» **SOURCE MATERIAL**
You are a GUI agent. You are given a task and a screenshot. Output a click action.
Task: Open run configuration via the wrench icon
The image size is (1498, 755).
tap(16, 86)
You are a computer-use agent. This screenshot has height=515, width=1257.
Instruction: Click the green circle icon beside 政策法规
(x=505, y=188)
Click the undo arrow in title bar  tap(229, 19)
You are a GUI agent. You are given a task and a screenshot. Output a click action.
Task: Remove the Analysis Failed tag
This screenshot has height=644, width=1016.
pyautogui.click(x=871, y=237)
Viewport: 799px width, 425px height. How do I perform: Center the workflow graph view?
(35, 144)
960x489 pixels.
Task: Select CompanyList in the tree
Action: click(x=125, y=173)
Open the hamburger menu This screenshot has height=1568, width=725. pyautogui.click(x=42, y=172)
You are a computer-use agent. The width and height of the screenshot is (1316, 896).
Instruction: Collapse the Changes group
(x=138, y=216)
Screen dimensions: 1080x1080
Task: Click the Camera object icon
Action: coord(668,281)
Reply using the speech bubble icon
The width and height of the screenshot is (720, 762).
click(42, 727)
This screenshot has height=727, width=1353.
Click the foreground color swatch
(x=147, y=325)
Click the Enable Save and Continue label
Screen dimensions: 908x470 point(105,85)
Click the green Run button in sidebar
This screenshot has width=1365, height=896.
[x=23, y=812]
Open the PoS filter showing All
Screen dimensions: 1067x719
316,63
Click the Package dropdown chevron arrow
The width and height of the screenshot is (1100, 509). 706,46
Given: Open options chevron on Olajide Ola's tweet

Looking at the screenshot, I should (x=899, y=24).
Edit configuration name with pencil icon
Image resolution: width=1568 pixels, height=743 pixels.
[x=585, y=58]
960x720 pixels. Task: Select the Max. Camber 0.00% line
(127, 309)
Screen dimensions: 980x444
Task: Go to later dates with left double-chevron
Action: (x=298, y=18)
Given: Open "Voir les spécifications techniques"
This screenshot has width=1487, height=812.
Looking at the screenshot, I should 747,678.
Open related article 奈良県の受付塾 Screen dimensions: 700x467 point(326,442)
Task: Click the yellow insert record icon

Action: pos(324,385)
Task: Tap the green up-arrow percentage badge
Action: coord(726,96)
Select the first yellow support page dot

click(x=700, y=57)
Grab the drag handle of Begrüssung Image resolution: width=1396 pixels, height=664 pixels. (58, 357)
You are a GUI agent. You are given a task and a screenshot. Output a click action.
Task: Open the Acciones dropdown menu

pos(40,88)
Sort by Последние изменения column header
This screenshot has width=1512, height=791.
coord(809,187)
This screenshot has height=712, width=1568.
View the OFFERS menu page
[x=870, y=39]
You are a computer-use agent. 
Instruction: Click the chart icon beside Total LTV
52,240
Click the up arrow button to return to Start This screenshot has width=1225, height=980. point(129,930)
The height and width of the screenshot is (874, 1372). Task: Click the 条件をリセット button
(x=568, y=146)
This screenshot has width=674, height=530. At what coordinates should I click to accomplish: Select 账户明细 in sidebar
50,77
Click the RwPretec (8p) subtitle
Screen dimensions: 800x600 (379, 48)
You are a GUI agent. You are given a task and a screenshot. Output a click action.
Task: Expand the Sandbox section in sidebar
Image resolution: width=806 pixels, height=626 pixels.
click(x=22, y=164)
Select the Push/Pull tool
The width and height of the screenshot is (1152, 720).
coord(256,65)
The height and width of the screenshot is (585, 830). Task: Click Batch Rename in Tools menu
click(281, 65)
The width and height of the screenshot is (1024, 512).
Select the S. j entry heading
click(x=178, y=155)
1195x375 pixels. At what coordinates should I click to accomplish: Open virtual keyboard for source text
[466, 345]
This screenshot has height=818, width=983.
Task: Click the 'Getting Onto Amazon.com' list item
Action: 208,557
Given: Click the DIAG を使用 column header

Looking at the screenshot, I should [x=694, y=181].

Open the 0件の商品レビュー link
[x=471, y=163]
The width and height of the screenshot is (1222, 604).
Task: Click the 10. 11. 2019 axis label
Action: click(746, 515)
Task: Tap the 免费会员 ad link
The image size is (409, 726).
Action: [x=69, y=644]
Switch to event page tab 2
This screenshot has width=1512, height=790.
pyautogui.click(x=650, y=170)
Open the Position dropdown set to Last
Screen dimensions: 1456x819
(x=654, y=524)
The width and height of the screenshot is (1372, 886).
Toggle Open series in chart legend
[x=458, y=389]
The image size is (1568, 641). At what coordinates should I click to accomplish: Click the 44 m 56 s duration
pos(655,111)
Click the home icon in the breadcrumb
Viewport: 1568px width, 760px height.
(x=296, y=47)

» **TASK STATEMENT**
I'd like the material repeated word for word, please.

» **ANSWER SPACE**
You are a GUI agent. You are given a task and a screenshot. Output a click action.
Task: Open run configuration via the wrench icon
The image size is (1498, 755).
tap(16, 86)
You are a computer-use agent. This screenshot has height=515, width=1257.
Instruction: Click the green circle icon beside 政策法规
(x=505, y=188)
Click the undo arrow in title bar  tap(229, 19)
You are a GUI agent. You are given a task and a screenshot. Output a click action.
Task: Remove the Analysis Failed tag
This screenshot has height=644, width=1016.
pyautogui.click(x=871, y=237)
Viewport: 799px width, 425px height. How do I perform: Center the workflow graph view?
(35, 144)
960x489 pixels.
Task: Select CompanyList in the tree
Action: click(x=125, y=173)
Open the hamburger menu This screenshot has height=1568, width=725. pyautogui.click(x=42, y=172)
You are a computer-use agent. The width and height of the screenshot is (1316, 896).
Instruction: Collapse the Changes group
(x=138, y=216)
Screen dimensions: 1080x1080
Task: Click the Camera object icon
Action: coord(668,281)
Reply using the speech bubble icon
The width and height of the screenshot is (720, 762).
click(42, 727)
This screenshot has height=727, width=1353.
Click the foreground color swatch
(x=147, y=325)
Click the Enable Save and Continue label
Screen dimensions: 908x470 point(105,85)
Click the green Run button in sidebar
This screenshot has width=1365, height=896.
[x=23, y=812]
Open the PoS filter showing All
Screen dimensions: 1067x719
316,63
Click the Package dropdown chevron arrow
The width and height of the screenshot is (1100, 509). 706,46
Given: Open options chevron on Olajide Ola's tweet

Looking at the screenshot, I should (x=899, y=24).
Edit configuration name with pencil icon
Image resolution: width=1568 pixels, height=743 pixels.
[x=585, y=58]
960x720 pixels. Task: Select the Max. Camber 0.00% line
(127, 309)
Screen dimensions: 980x444
Task: Go to later dates with left double-chevron
Action: (x=298, y=18)
Given: Open "Voir les spécifications techniques"
This screenshot has width=1487, height=812.
Looking at the screenshot, I should 747,678.
Open related article 奈良県の受付塾 Screen dimensions: 700x467 point(326,442)
Task: Click the yellow insert record icon

Action: pos(324,385)
Task: Tap the green up-arrow percentage badge
Action: coord(726,96)
Select the first yellow support page dot

click(x=700, y=57)
Grab the drag handle of Begrüssung Image resolution: width=1396 pixels, height=664 pixels. (58, 357)
You are a GUI agent. You are given a task and a screenshot. Output a click action.
Task: Open the Acciones dropdown menu

pos(40,88)
Sort by Последние изменения column header
This screenshot has width=1512, height=791.
coord(809,187)
This screenshot has height=712, width=1568.
View the OFFERS menu page
[x=870, y=39]
You are a computer-use agent. 
Instruction: Click the chart icon beside Total LTV
52,240
Click the up arrow button to return to Start This screenshot has width=1225, height=980. point(129,930)
The height and width of the screenshot is (874, 1372). Task: Click the 条件をリセット button
(x=568, y=146)
This screenshot has width=674, height=530. At what coordinates should I click to accomplish: Select 账户明细 in sidebar
50,77
Click the RwPretec (8p) subtitle
Screen dimensions: 800x600 (379, 48)
You are a GUI agent. You are given a task and a screenshot. Output a click action.
Task: Expand the Sandbox section in sidebar
Image resolution: width=806 pixels, height=626 pixels.
click(x=22, y=164)
Select the Push/Pull tool
The width and height of the screenshot is (1152, 720).
coord(256,65)
The height and width of the screenshot is (585, 830). Task: Click Batch Rename in Tools menu
click(281, 65)
The width and height of the screenshot is (1024, 512).
Select the S. j entry heading
click(x=178, y=155)
1195x375 pixels. At what coordinates should I click to accomplish: Open virtual keyboard for source text
[466, 345]
This screenshot has height=818, width=983.
Task: Click the 'Getting Onto Amazon.com' list item
Action: 208,557
Given: Click the DIAG を使用 column header

Looking at the screenshot, I should [x=694, y=181].

Open the 0件の商品レビュー link
[x=471, y=163]
The width and height of the screenshot is (1222, 604).
Task: Click the 10. 11. 2019 axis label
Action: click(746, 515)
Task: Tap the 免费会员 ad link
The image size is (409, 726).
Action: [x=69, y=644]
Switch to event page tab 2
This screenshot has width=1512, height=790.
pyautogui.click(x=650, y=170)
Open the Position dropdown set to Last
Screen dimensions: 1456x819
(x=654, y=524)
The width and height of the screenshot is (1372, 886).
Toggle Open series in chart legend
[x=458, y=389]
The image size is (1568, 641). At what coordinates should I click to accomplish: Click the 44 m 56 s duration
pos(655,111)
Click the home icon in the breadcrumb
Viewport: 1568px width, 760px height.
(x=296, y=47)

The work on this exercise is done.